_TEXT PASSAGE_
As Kotler and Keller described customers’ churn as a phenomenon that results in a waste
of money and efforts (Kotler & Keller, 2006), choosing to focus on retaining old customers and
turn them from potential customers into loyal customers will help businesses reduce more costs
than building advertising campaigns to attract new customers. However, the problem is that
when a business has a lot of customers and all of them have made many transactions with the
business, it is tough to know if they are still attached to the business or not. Besides, businesses
cannot calculate precisely when a customer will leave but can only predict based on
probabilities, so this is even more difficult.

_INFORMATION SUPPLIED_
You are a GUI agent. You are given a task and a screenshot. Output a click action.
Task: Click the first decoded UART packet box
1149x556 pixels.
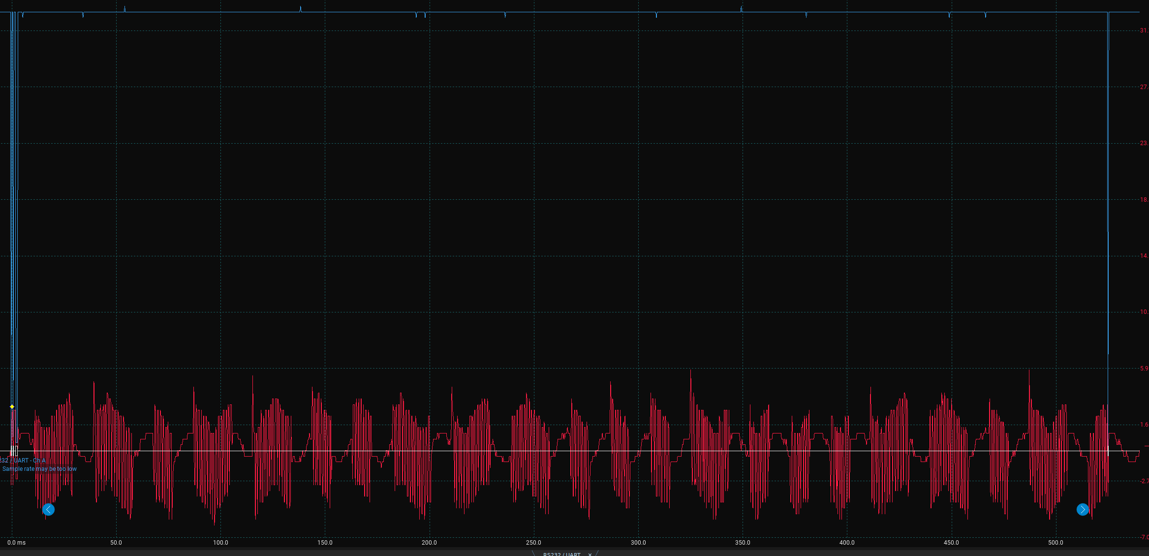(x=12, y=450)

_THINGS TO DO_
**1.** Reproduce verbatim the section of the customer churn passage that begins with the words containing "As Kotler and" and ends with "even more difficult.".
**2.** Extend the passage on customer churn and retention, picking up right after its final sentence.

_EXERCISE ANSWERS_
**1.**
As Kotler and Keller described customers’ churn as a phenomenon that results in a waste
of money and efforts (Kotler & Keller, 2006), choosing to focus on retaining old customers and
turn them from potential customers into loyal customers will help businesses reduce more costs
than building advertising campaigns to attract new customers. However, the problem is that
when a business has a lot of customers and all of them have made many transactions with the
business, it is tough to know if they are still attached to the business or not. Besides, businesses
cannot calculate precisely when a customer will leave but can only predict based on
probabilities, so this is even more difficult.

**2.**
While the studies above mainly focused on the RFM model or the Pareto/NBD and
Gamma-Gamma models only. This study identifies the goal of combining the techniques to find
the relationship between them, and desires to provide the managers a multi-dimensional view
of their customers. For more particular, this study wants to detect the bonds between the
traditional RFM segmentation and the K-Means clustering with RFM. Then applying the CLV
results from Pareto/NBD and Gamma-Gamma models to have a more precise insight of the
customers’ value of each group. The relationship between RFM and CLV is also included. That
makes it easier for managers to decide whether to implement appropriate marketing strategies
for each customer group as well as to assess whether existing customer care policies are still
appropriate for retaining customers or not. Besides, this study also first briefly uses the retention
analysis to find out the customers’ purchasing behaviors and patterns before going straight to
the further analysis.
The following content of the article is Section 2, including the theoretical basis and
related studies, to identify models and algorithms suitable for the set goals. Section 3 is the
methodology that describes relevant issues and experimental processes. After the experimental
process, the results and discussion of the identified customer segments are mentioned in Section
4. The last Section is the conclusion and implications of the study.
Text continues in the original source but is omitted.